Cuantas veces piensa uno en esto a lo largo del día...

Como conclusión, me gustaría hablar del subtexto, porque aparte de su vertiente humorística, G esconde un drama, el drama de todos esos hombres felizmente casados que luchan contra esa sombra maligna que representa la madre de su mujer. G también juega con ese deseo oculto de todos esos hombres de matar a su suegra, algo evidente en G, pero que consigue crear una identificación mayor con el protagonista por parte del público masculino...

Queda por confirmar si esto es una visión autobiográfica de Diego Puertas o simplemente algo que le pasa por la cabeza de vez en cuando como a todos los demás.

Pedro Pérez (aka Findor)

PD: Sí, el título del post es de juzgado de guardia y merezco la muerte por ello, o si no es la muerte, al menos una buena temporada de agonía...

08 enero, 2012

La crisis es una historia de (des)amor





Michelangelo Antonioni dirigió en 1961 “El eclipse” como cierre a su Trilogía de la Incomunicación de la que formaban parte “La aventura” (1960) y “La noche” (1961). La película, protagonizada por Monica Vitti y Alain Delon, ganó el premio del jurado de Cannes en 1962 y en su documental “Il mio viaggio in Italia” (1999), Scorsese definió sus últimos siete minutos como la prueba palpable de que todo es posible en el cine.

La película narra como Vittoria (Monica Vitti) abandona a Riccardo (Paco Rabal) después de una discusión que ha puesto punto y final a su relación. Insegura, Vittoria se refugia en su amiga Anita y en su madre, que acude con frecuencia a la Bolsa de Roma. Allí Vittoria conoce a Piero, un cínico agente de bolsa. Piero, al conocer que Vittoria está soltera, comienza a cortejarla; su interés por ella le lleva a descuidar su trabajo durante uno de las mayores golpes a la economía italiana.



Dice David Saul Rosenfeld que “El eclipse” empieza por el final, con una ruptura. De hecho, la describe como la narración de un final. Antonioni no es ajeno al paisaje apocalíptico, siendo ejemplos de ello “El desierto rojo” (1964) o “Zabriskie point” (1970) y esta película está dominada, como es habitual en su director, por un paisaje de ciudad desértica, de construcciones solitarias y abandonadas. Los lugares en construcción se contraponen al lugar de trabajo de Piero, la impresionante Piazza Affari, un auténtico templo de las finanzas en su sentido más estético, y el principal bolsa de valores de Italia. El aire catastrofista que inunda todo viene puntuado por un cadáver dragado del río.

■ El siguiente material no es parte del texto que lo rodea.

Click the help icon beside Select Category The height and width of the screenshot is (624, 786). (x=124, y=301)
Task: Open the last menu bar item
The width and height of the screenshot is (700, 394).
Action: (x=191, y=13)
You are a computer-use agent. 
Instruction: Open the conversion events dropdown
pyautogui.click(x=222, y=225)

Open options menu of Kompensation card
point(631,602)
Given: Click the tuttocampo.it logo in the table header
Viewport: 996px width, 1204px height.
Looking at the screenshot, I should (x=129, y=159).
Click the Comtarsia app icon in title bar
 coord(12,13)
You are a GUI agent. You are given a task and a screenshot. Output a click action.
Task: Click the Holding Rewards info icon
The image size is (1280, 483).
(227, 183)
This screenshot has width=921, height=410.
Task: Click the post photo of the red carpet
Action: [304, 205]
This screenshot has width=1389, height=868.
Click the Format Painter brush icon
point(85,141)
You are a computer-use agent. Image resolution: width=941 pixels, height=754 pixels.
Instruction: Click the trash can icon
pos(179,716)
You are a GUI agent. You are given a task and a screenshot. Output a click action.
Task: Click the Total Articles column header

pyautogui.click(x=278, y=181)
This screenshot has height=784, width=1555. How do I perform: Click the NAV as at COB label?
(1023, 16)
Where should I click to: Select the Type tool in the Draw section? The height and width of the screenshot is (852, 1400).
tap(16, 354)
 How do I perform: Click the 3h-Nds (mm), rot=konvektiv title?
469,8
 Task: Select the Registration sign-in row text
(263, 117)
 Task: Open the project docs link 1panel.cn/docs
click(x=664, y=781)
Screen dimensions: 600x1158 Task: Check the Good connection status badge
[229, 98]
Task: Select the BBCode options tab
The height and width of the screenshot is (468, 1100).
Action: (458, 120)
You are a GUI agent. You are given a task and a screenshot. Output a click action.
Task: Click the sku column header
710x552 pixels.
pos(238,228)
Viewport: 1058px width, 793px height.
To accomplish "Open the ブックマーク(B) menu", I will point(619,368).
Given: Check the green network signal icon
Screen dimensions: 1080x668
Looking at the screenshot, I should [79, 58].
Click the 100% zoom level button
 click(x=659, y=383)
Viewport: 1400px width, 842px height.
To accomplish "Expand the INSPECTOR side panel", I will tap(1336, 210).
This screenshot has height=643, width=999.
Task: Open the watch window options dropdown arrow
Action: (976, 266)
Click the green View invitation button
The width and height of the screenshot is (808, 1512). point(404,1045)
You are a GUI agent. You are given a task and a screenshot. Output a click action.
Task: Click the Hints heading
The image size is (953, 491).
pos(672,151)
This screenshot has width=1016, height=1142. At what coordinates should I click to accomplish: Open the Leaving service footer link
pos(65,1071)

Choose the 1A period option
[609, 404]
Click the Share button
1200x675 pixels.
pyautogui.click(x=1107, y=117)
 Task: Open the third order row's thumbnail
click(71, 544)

Piero, el hombre de los mercados, intenta conquistar a Vittoria, la mujer que ha sido engañada otras veces y que no quiere que le hagan daño de nuevo. La insistencia de Piero mantiene un frágil equilibrio en la vida de ambos, pero hay una necesidad de que se encuentren. Cuando Piero consigue toda la confianza de Vittoria, queda con ella en una cita, a la que Piero jamás acude.



Y entonces, la ciudad, el paisaje de fondo, se revela como el lugar más frío, anodino y terrible posible. Pero el único existente, el único donde puede tener lugar la acción.

De ese modo, Antonioni diseña una advertencia, la amenaza económica, con sus “altos y bajos” como llega a defender Vittoria, con sus “eclipses”, equiparándolo a las relaciones personales, a la constante inseguridad de vivir pendiente de tantos factores, a entregarse ciegamente al otro, solo para descubrir que no solo seremos engañados, si no que nos dejaremos engañar una vez más.